■ PROBLEM
Starting from the line that holds "has height=952, width=1276.", print every line through the end of the records, first and last included.
--- --- ---
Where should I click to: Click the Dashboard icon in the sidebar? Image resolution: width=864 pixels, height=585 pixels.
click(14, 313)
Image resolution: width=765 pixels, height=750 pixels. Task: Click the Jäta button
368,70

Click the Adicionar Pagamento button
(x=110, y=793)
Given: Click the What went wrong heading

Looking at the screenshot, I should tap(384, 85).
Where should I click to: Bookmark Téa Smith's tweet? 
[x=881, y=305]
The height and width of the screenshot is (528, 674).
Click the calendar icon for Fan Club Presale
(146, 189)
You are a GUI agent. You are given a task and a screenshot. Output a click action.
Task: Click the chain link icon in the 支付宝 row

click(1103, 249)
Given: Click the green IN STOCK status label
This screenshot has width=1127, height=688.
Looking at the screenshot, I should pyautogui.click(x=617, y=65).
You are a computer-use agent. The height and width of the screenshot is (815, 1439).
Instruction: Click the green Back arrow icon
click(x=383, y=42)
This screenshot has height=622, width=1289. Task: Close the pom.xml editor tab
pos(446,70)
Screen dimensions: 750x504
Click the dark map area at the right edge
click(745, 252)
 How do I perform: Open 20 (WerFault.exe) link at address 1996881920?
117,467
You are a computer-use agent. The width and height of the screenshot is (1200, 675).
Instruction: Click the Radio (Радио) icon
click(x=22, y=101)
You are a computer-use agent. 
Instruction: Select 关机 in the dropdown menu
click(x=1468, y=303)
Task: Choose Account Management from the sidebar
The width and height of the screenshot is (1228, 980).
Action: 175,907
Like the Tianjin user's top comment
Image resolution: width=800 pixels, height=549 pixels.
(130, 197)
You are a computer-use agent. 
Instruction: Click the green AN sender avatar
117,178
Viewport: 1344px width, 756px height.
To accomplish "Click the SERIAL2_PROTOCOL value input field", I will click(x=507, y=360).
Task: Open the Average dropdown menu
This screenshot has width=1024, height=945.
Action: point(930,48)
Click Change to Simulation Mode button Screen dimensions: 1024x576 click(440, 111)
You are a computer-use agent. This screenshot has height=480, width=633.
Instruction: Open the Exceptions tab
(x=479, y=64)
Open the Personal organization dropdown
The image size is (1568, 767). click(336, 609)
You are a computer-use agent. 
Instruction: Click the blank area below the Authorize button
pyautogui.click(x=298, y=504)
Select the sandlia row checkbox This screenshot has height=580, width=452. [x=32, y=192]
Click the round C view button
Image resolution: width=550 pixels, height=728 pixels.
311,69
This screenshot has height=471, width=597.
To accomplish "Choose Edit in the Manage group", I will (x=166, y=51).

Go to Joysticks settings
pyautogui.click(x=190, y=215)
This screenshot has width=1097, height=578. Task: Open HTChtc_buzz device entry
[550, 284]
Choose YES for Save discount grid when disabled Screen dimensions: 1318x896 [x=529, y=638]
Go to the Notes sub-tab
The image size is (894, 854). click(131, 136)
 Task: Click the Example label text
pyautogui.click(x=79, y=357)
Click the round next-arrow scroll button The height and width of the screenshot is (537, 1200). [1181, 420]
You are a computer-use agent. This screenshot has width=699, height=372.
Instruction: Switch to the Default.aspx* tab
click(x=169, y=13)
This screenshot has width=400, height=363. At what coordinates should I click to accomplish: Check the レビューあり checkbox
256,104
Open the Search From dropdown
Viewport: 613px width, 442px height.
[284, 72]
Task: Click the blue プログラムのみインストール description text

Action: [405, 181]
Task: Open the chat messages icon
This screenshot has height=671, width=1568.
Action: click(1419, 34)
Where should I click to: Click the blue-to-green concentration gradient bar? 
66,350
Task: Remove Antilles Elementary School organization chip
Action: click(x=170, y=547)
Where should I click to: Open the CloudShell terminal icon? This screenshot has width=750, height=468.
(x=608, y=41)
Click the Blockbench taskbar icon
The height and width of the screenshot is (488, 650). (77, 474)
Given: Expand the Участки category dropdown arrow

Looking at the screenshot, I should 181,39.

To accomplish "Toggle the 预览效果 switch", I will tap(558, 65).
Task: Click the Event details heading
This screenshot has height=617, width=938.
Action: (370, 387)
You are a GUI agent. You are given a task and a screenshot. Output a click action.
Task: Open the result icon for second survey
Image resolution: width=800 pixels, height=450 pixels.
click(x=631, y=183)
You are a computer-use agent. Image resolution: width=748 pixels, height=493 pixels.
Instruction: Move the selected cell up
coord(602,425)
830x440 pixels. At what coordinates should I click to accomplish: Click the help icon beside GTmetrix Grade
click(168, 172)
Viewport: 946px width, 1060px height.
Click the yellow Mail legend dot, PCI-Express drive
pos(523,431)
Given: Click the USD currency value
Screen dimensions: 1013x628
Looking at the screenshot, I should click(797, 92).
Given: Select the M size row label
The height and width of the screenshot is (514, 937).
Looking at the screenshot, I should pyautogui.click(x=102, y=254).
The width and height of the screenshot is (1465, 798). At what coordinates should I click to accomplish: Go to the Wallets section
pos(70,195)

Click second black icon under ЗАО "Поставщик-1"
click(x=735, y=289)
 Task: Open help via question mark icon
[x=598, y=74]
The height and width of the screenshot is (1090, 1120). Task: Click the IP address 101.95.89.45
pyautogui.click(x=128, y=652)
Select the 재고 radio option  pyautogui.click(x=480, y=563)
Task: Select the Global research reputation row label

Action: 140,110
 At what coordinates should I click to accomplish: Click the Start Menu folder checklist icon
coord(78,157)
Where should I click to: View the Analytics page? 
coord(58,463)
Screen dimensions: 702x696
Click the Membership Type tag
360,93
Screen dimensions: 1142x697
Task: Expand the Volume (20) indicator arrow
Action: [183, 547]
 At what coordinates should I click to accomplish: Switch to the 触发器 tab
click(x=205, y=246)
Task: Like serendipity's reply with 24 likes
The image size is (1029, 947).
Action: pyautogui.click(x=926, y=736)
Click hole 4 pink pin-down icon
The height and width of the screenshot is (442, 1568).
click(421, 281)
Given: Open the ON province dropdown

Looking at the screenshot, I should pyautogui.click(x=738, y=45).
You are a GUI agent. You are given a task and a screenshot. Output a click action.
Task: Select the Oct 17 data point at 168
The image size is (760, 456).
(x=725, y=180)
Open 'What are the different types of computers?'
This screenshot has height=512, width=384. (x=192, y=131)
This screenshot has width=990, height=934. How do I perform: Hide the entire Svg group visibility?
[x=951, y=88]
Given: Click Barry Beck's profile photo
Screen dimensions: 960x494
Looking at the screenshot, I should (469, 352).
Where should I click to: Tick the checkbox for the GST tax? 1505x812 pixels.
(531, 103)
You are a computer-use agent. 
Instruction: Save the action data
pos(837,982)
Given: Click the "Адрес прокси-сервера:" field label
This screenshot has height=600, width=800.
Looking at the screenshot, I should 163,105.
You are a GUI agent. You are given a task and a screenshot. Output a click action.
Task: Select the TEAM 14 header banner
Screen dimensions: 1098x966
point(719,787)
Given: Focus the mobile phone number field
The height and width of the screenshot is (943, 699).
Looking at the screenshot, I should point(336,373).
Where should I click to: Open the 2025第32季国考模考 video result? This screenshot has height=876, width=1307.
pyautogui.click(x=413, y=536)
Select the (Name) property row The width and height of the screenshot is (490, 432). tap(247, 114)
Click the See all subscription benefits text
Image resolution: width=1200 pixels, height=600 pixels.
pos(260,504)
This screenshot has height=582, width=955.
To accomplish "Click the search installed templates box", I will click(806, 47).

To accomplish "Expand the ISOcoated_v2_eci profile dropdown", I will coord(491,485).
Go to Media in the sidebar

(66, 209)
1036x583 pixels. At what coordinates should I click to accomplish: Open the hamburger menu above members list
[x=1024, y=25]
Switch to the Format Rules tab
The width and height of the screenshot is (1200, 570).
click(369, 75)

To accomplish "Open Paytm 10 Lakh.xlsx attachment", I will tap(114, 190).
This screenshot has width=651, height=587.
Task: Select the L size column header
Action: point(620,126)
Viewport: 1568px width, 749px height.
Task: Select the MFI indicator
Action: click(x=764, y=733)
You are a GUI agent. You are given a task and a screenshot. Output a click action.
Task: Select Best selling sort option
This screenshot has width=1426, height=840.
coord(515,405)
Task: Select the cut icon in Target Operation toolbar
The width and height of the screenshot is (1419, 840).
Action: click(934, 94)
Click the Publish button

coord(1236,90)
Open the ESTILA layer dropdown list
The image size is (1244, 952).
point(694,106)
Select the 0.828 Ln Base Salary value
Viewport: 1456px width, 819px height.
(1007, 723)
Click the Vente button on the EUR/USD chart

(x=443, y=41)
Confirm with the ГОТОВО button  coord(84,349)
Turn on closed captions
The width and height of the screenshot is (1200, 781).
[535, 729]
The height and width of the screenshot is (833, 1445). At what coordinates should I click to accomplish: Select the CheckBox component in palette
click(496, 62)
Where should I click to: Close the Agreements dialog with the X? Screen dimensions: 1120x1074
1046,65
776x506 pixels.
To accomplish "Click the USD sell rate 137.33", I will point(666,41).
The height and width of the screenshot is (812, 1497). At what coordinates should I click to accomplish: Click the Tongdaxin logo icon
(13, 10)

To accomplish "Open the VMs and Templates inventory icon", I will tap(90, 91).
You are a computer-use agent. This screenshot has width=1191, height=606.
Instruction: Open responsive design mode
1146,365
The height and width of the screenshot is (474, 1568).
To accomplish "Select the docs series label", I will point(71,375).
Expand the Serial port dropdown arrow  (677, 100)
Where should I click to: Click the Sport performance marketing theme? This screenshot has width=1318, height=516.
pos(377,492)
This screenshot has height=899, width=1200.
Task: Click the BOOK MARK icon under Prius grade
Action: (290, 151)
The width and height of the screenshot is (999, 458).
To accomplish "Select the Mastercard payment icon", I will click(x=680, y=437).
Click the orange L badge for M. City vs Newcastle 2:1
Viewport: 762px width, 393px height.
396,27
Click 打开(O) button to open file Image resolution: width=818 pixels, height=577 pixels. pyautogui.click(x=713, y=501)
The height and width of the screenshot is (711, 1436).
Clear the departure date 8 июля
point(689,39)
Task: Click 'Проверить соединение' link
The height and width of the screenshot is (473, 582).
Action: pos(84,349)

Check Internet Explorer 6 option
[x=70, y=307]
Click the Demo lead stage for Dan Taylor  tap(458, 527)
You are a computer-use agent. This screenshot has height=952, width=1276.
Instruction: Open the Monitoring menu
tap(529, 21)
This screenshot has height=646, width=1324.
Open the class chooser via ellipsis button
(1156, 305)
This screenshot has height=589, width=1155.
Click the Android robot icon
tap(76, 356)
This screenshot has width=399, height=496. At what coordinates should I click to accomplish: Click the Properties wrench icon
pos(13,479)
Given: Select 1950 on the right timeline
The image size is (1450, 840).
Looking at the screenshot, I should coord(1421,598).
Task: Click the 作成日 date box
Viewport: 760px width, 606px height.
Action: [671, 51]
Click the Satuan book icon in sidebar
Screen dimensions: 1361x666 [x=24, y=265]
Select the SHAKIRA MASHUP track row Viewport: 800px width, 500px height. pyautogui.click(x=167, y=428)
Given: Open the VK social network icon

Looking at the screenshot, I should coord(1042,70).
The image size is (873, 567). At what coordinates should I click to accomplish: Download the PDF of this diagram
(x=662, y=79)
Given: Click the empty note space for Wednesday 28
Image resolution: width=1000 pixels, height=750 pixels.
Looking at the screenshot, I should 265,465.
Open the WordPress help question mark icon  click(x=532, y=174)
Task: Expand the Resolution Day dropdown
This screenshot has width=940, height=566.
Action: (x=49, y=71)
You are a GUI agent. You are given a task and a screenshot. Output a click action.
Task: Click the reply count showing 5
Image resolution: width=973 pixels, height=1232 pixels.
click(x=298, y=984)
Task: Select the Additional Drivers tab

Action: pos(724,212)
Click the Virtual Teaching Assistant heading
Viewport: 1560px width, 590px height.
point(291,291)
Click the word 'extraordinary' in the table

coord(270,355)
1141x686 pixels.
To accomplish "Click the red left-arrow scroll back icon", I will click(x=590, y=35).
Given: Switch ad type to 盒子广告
--- --- ---
■ TASK RESPONSE
You are a computer-use agent. This screenshot has height=952, width=1276.
Instruction: Open the Monitoring menu
tap(529, 21)
This screenshot has height=646, width=1324.
Open the class chooser via ellipsis button
(1156, 305)
This screenshot has height=589, width=1155.
Click the Android robot icon
tap(76, 356)
This screenshot has width=399, height=496. At what coordinates should I click to accomplish: Click the Properties wrench icon
pos(13,479)
Given: Select 1950 on the right timeline
The image size is (1450, 840).
Looking at the screenshot, I should coord(1421,598).
Task: Click the 作成日 date box
Viewport: 760px width, 606px height.
Action: [671, 51]
Click the Satuan book icon in sidebar
Screen dimensions: 1361x666 [x=24, y=265]
Select the SHAKIRA MASHUP track row Viewport: 800px width, 500px height. pyautogui.click(x=167, y=428)
Given: Open the VK social network icon

Looking at the screenshot, I should coord(1042,70).
The image size is (873, 567). At what coordinates should I click to accomplish: Download the PDF of this diagram
(x=662, y=79)
Given: Click the empty note space for Wednesday 28
Image resolution: width=1000 pixels, height=750 pixels.
Looking at the screenshot, I should 265,465.
Open the WordPress help question mark icon  click(x=532, y=174)
Task: Expand the Resolution Day dropdown
This screenshot has width=940, height=566.
Action: (x=49, y=71)
You are a GUI agent. You are given a task and a screenshot. Output a click action.
Task: Click the reply count showing 5
Image resolution: width=973 pixels, height=1232 pixels.
click(x=298, y=984)
Task: Select the Additional Drivers tab

Action: pos(724,212)
Click the Virtual Teaching Assistant heading
Viewport: 1560px width, 590px height.
point(291,291)
Click the word 'extraordinary' in the table

coord(270,355)
1141x686 pixels.
To accomplish "Click the red left-arrow scroll back icon", I will click(x=590, y=35).
Given: Switch ad type to 盒子广告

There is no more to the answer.